Write out the items verbatim from the start through the line containing "coord(720,503)", including both ends, and leave the pictures out of your answer.

--- MATERIAL PROVIDED ---

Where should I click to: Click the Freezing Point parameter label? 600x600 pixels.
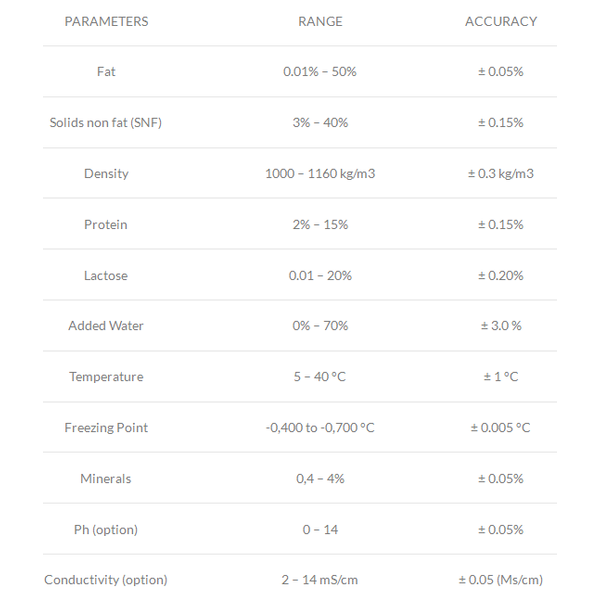[106, 427]
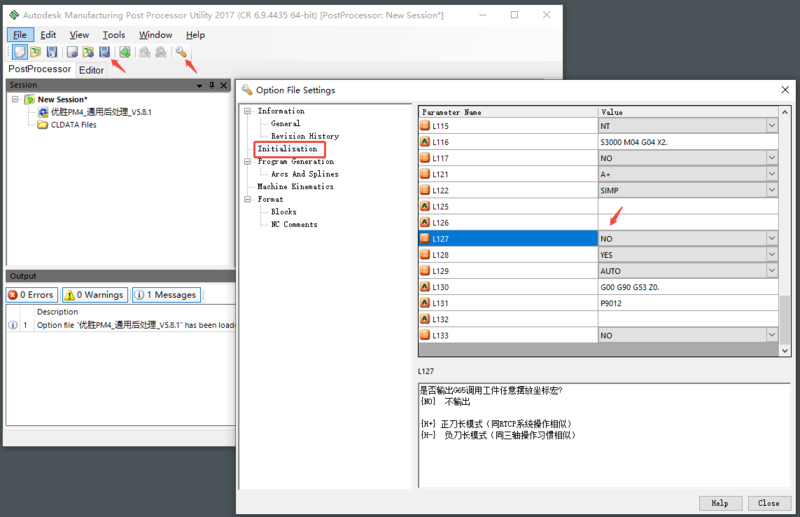Click the Help button in settings dialog

coord(720,503)
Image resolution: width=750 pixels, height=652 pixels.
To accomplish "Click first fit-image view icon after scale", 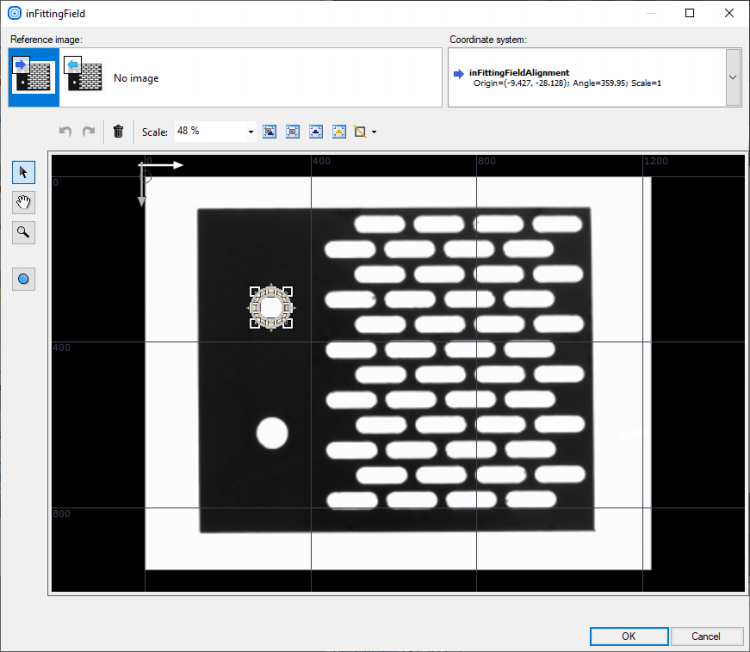I will (269, 131).
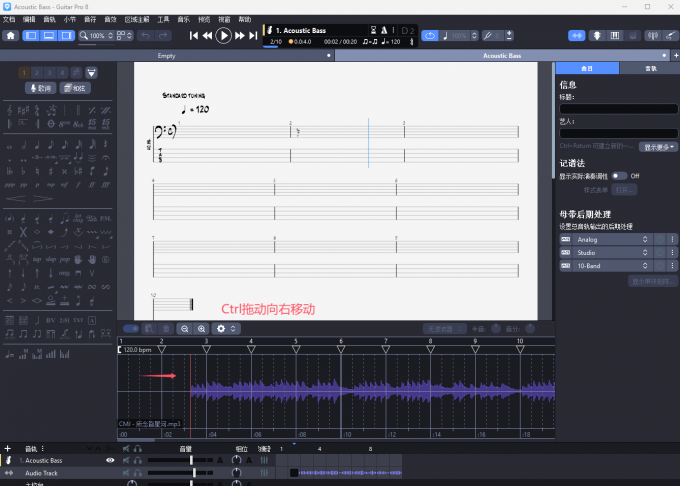
Task: Click the loop playback icon
Action: pos(430,35)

---

RESPONSE:
Where should I click to: Click the Freezing Point parameter label? 600x600 pixels.
[106, 427]
Click the Help button in settings dialog

coord(720,503)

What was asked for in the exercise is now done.